"¿Cómo es que, siendo tan inteligentes los niños, son tan estúpidos la mayor parte de los hombres? Debe ser fruto de la educación”.-Alejandro Dumas.

 

Durante unos 15 años fui docente en varias de las más importantes universidades del país. Esta experiencia, que se prolongó hasta 2005, ha sido una de las más aleccionadoras de mi vida. Ya para esa primera década del presente siglo afloraban las evidencias de un retroceso multidimensional en la educación superior dominicana. Se notaba que más que una preocupación por la calidad del proceso de aprendizaje, los centros de educación superior del país comenzaban a priorizar los aspectos pecuniarios y de rentabilidad, como en cualquier otra empresa, en un contexto en que la rectoría gubernamental (Mescyt) carecía de propuestas viables de reformas puntuales o integrales.

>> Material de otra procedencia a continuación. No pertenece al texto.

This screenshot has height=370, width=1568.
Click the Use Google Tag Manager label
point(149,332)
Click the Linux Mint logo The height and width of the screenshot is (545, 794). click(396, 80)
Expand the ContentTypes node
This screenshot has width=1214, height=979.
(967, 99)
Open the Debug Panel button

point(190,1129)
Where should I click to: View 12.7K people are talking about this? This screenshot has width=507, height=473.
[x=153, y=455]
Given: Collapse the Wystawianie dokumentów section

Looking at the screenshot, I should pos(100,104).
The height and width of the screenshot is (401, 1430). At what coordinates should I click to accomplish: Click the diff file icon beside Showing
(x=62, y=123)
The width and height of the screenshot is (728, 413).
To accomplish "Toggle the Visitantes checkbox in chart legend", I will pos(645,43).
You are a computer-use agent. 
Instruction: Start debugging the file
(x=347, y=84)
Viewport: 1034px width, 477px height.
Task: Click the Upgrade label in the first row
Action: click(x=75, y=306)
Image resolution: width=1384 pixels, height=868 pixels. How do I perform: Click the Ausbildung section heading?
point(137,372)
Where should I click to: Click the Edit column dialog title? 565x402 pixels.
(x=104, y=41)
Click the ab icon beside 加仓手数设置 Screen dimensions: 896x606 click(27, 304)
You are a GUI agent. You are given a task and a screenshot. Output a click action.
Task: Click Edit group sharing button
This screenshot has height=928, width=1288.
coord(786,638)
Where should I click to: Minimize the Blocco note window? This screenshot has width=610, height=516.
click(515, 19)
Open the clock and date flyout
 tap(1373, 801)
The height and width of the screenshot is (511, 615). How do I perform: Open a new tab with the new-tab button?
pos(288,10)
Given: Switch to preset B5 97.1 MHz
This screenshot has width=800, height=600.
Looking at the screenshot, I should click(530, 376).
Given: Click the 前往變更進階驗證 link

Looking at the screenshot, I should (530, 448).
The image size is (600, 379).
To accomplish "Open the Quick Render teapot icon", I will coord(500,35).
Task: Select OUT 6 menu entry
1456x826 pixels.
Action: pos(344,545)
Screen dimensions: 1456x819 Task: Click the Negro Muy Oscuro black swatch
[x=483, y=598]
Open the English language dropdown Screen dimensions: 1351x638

Uno de los más graves problemas que enfrentaban los docentes, por lo demás miserablemente retribuidos y sin el aliento motivador de los incentivos y reconocimientos, era la herencia recibida de las escuelas dominicanas. En efecto, los profesores universitarios veían llegar a las aulas a jóvenes con graves deficiencias en su formación escolar, hoy agravadas hasta niveles insospechados.

Faltas ortográficas infantiles, terribles problemas de comprensión, serias limitaciones en las capacidades de razonamiento lógico y conocimiento defectuoso-por no decir deprimente- de los cimientos de la formación profesional conformaban el abanico de problemas que enfrentaba la docencia universitaria. Lo peor, a menos que optaran por una merma considerable de su mercado, las universidades se veían compelidas a seguir adelante con estudiantes que de hecho debían repetir el ciclo escolar secundario. Otra ruta implicaba la subsanación de las deficiencias más críticas, lo cual en gran medida dependía más de los estudiantes que de las universidades.

En esa primera década el problema se estaba planteando desde el lado de la escuela y el utilitarismo creciente de los centros de enseñanza superior. En la segunda y en la tercera en curso se recrudece el problema de la calidad de la enseñanza en las escuelas hasta niveles insólitos. Acompañan este deterioro sistémico la masificación de las universidades anodinas, en la mayoría de las cuales los docentes sobreviven literalmente con sueldos miserables y sin garantías de un retiro digno; además, sin el tiempo ni los apoyos institucionales que demandan la investigación y actualización técnica y profesional que aplique.

Hoy, todos los factores que contribuyen a una educación integral, abarcante, de alcances verdaderamente útiles para la sociedad, están en un franco estado de quiebra total. La eficiencia del aprendizaje, los terribles rezagos de los procesos cognitivos y las mismas deficiencias formativas y metodológicas de quienes están llamados a transmitir conocimientos y asegurar su adecuado e inteligente discernimiento, dibujan un panorama sombrío, diríamos que aterrador para el futuro de la nación dominicana.

A todo ello contribuye, y de hecho son factores de regresión social relevantes, la desarticulación del núcleo familiar tradicional donde las madres solteras sortean en absoluta soledad los crecientes desafíos cotidianos, y la indefensión y vulnerabilidad de niños y adolescentes que son dejados bajo la protección de terceros o en soledad en ambientes sociales cargados de grietas que exponen abiertamente los peores referentes morales.

También la débil o nula inclusión de las comunidades en las escuelas; los infravalores de la llamada cultura urbana que diseminan las idolatrías a lo banal y material; el desprecio de la lectura y corrección del lenguaje, además de la inducción abierta y socialmente habilitada de comportamientos desafiantes de todo orden; la proliferación de falsos héroes multimillonarios cuya mayor distinción es la mutilación del idioma y el exhibicionismo respaldado por los medios de comunicación, y la paternidad irresponsable, huidiza -sin consecuencias- de responsabilidades y compromisos efectivos con la descendencia.

No menos importante es la aparente imposibilidad actual de imponer un orden y disciplina en las escuelas, pobladas de chicos de la periferia rebeldes, irritados, angustiados, desafiantes, provenientes de familias en muchos casos destruidas y sobrecargadas de carencias materiales, por lo demás cada vez más inclinados con fervor impresionante a los trayectos fáciles y peligrosos que hoy llevan al éxito personal en el muy corto plazo.

En definitiva, para hablar de un retorno a la calidad de la educación, deberíamos pensar holísticamente, incorporando todos los espacios relevantes intervinientes y sus problemas.